Task to carry out –
Set down the final stretch of the data, from the line that holds "You are a computer-use" through the last line, both included, with pictures left out.

(Stored records)
*** Block opens ***
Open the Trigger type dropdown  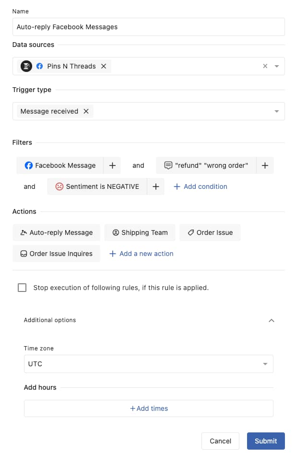click(276, 111)
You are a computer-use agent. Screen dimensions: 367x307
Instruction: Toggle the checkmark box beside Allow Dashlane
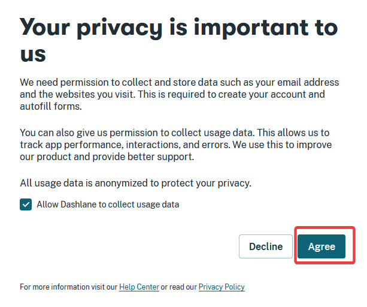pyautogui.click(x=26, y=204)
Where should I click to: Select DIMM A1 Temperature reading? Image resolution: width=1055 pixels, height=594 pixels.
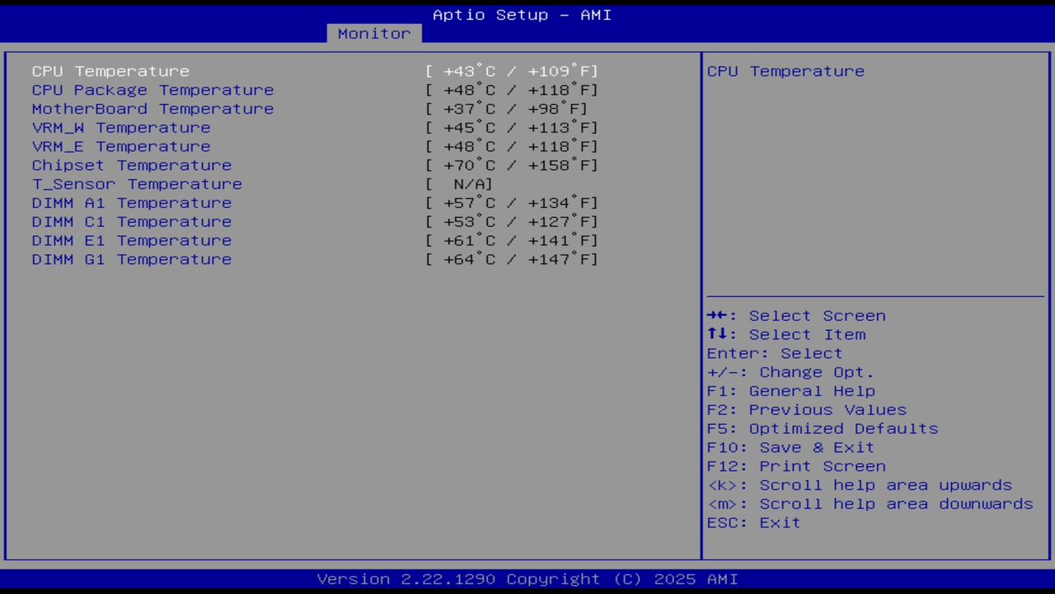[x=132, y=202]
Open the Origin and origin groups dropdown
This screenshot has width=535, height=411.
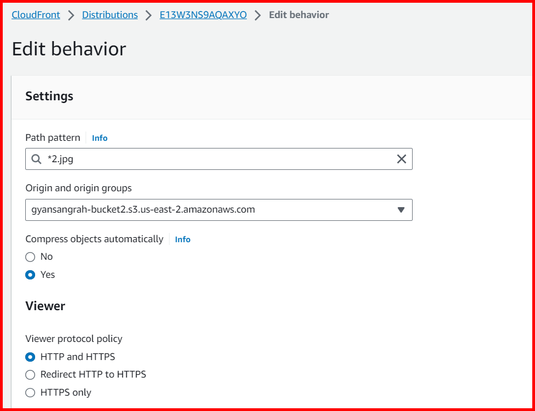pyautogui.click(x=218, y=210)
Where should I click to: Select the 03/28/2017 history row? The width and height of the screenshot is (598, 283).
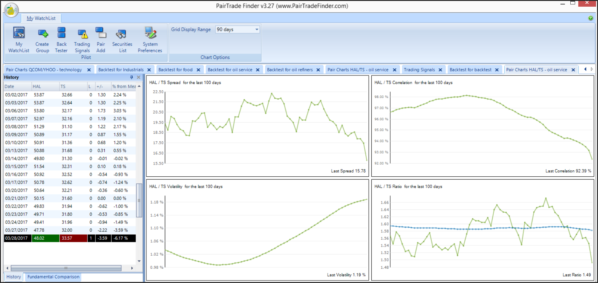tap(70, 238)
*** Block closes ***
Answer area –
You are a computer-use agent. Screen dimensions: 367x307
Instruction: Toggle the checkmark box beside Allow Dashlane
pyautogui.click(x=26, y=204)
Where should I click to: Select DIMM A1 Temperature reading? Image resolution: width=1055 pixels, height=594 pixels.
[x=132, y=202]
Open the Origin and origin groups dropdown
This screenshot has width=535, height=411.
pyautogui.click(x=218, y=210)
Where should I click to: Select the 03/28/2017 history row? The width and height of the screenshot is (598, 283).
tap(70, 238)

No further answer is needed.